Jusqu’au 30 janvier, la galerie Thierry Bigaignon accueille l’exposition La Valise dans le Placard de la photographe et sociologue Irène Jonas. Une exploration de notre Histoire collective à travers la multiplicité de nos souvenirs intimes.
« Née à la fin des années 1950, je ne connais de la guerre que ce qui en était évoqué et peu raconté. Elle était pourtant encore très proche, peut-être trop, dans les esprits »
, raconte Irène Jonas dans la préface de son livre Crépuscules. De ce dernier, publié aux Editions de Juillet, elle extrait la série La Valise dans le Placard, composée d’images, entre photographies et peintures. Munich, Dachau, Prora, Nüremberg, Prague, Terezin, La Tanière du Loup… L’artiste nous transporte dans les villes à l’histoire complexe qui ont ponctué sa quête photographique entre 2018 et 2020. En suivant les pas du nazisme, on confronte notre souvenir intime d’une période qu’on n’a pas vécu, à une Histoire collective qui a profondément transformé le monde. La gravité de ces évènements pèse sur nos esprits, et résonne particulièrement fort dans ces lieux marqués par la Shoah, où les traces de ce passage ne se manifestent plus que dans les vestiges. Obscures et troubles, les images d’Irène Jonas brouillent les cadres de notre perception et nous plongent dans un monde où le passé se mêle avec le présent, à mi-chemin entre le rêve et la réalité. « Elles sont le fruit d’une mémoire hérité et d’une reconstruction imaginaire, elles ne racontent pas le nazisme mais s’approchent d’une prise de conscience émotionnelle de ce qu’a pu être le nazisme », complète-t-elle.
Grand puzzle historique
Dans ces lieux d’histoires et de mystères, la photographe capture ici et là des moments de vie au caractère intemporel. Après avoir saisi ces scènes en noir et blanc, Irène Jonas rehausse les tirages à la peinture à l’huile pour faire apparaître des touches de couleur délavées. En résultent des images uniques aux multiples couches, où les grilles d’interprétation se superposent et les lectures se subjectivisent. « Le conducteur d’un petit train à vapeur touristique sur l’Ile de Rügen devenait le conducteur des sinistres convois roulant vers la Pologne, la petite fille jouant à chat avec sa mère dans une forêt polonaise m’apparaissait, l’espace d’un instant, comme fuyant devant l’armée allemande, un rideau battant au vent dans l’ancien quartier juif de Budapest devenait celui d’un appartement dont les occupants avaient brutalement été arrêtés », se souvient-elle. En intervenant directement sur le tirage photographique, l’artiste se joue des limites du 8e art et nous entraîne dans un récit brumeux : entre passé et présent, intime et collectif.

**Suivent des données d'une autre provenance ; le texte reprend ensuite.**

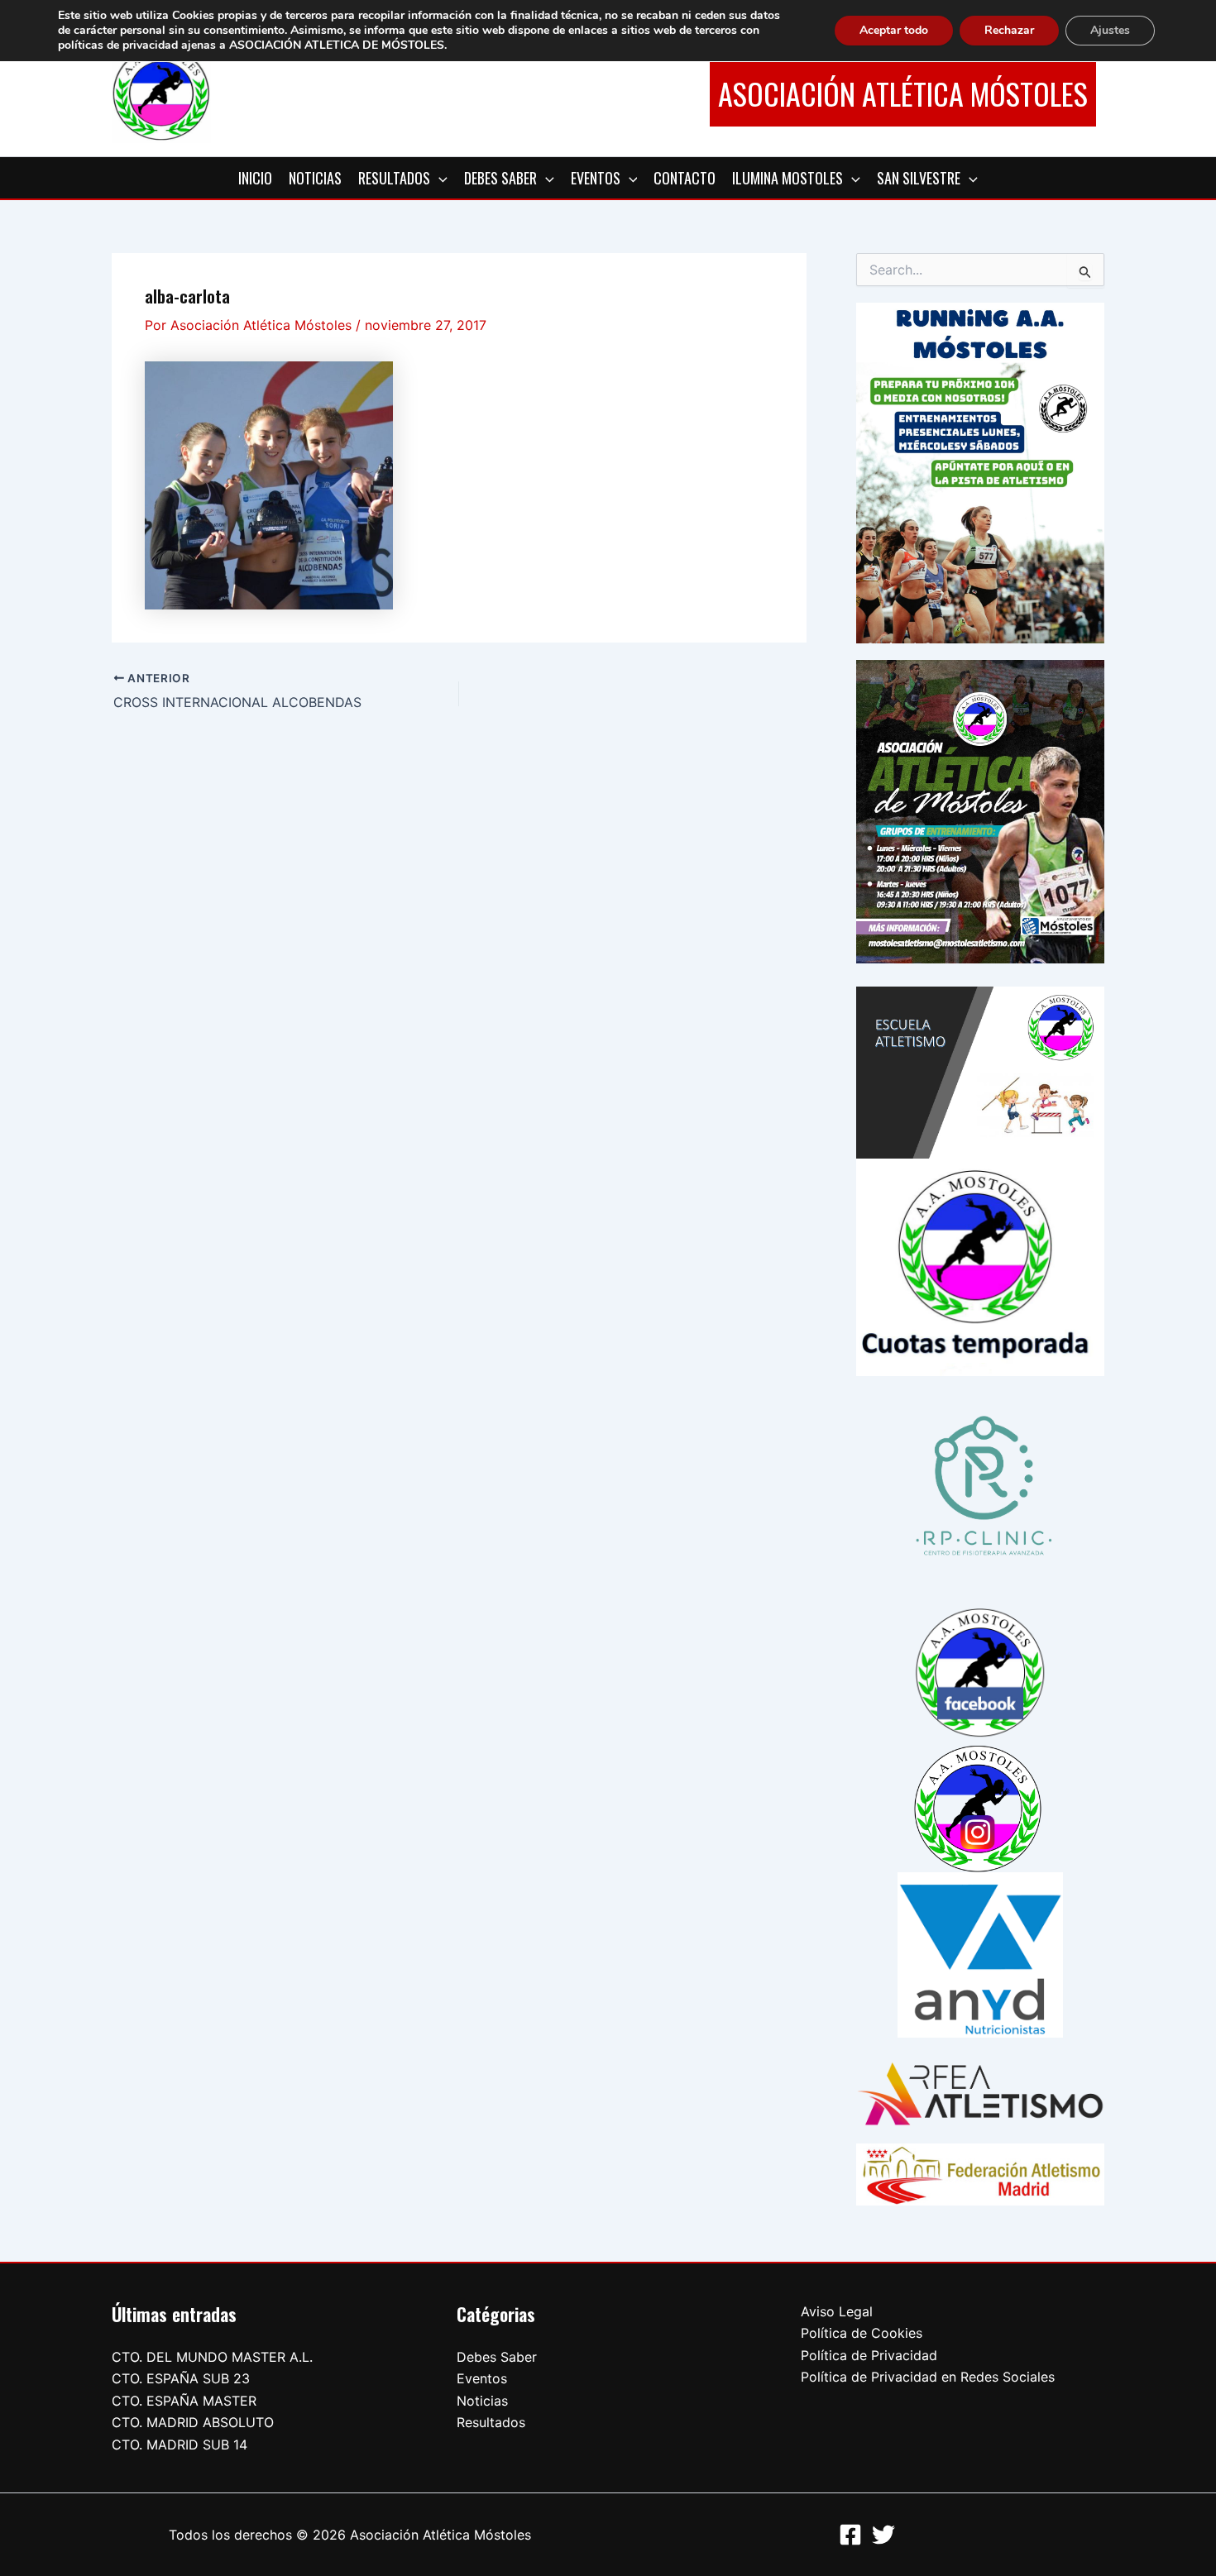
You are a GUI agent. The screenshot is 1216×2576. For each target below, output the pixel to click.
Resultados (491, 2422)
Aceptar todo (893, 30)
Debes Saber (497, 2357)
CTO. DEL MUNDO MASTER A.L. (212, 2357)
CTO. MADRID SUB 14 (179, 2444)
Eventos (482, 2378)
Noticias (482, 2400)
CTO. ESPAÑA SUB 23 (181, 2378)
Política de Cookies (861, 2333)
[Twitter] (883, 2534)
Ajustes (1110, 30)
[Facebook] (850, 2534)
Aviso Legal (837, 2311)
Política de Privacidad (869, 2355)
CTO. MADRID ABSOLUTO (193, 2422)
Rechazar (1009, 30)
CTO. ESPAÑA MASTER (184, 2400)
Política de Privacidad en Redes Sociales (928, 2376)
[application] (439, 177)
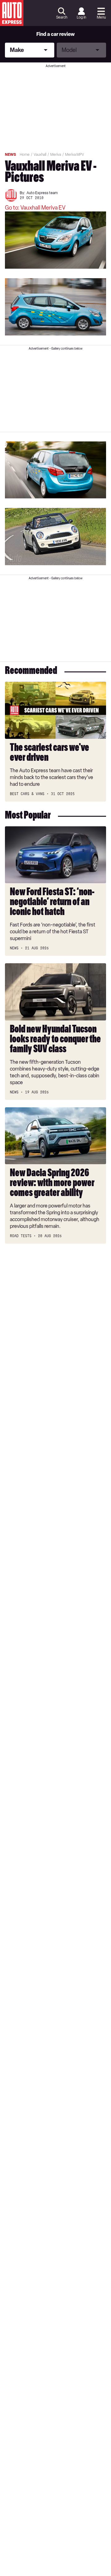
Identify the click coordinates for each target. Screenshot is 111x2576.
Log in (81, 17)
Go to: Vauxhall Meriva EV (35, 207)
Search (61, 17)
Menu (101, 17)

Pour Irène Jonas, la série au titre énigmatique La Valise dans le Placard se lit aussi comme une façon de questionner sa propre mémoire. En figeant le temps, l’acte photographique provoque un dialogue avec ses souvenirs et confronte les sujets tabous de son enfance. « Ce livre est imprégné de choses ressenties, entendues, lues, vues, mais non vécues directement. De paroles surprises dans l’enceinte familiale, de livres glanés au fil du temps, de documentaires qu’une mémoire enfantine a enregistrés probablement sans en comprendre toute la portée », se rappelle l’artiste qui a vu ses premières images de la guerre à travers la serrure d’une porte. Photographies, souvenirs et récits personnels se croisent pour dénouer la complexité de l’Histoire, avec un grand H, indéniablement présent dans l’ensemble des mémoires subjectives. Autant de pièces éparpillées de ce grand puzzle historique qui nous hante encore aujourd’hui.
Irène Jonas : La Valise dans le Placard
Jusqu’au 30 janvier
Galerie Thierry Bigaignon, 9 rue Charlot, 75003 Paris
Crépuscules, Éditions de Juillet, 35€, 128p.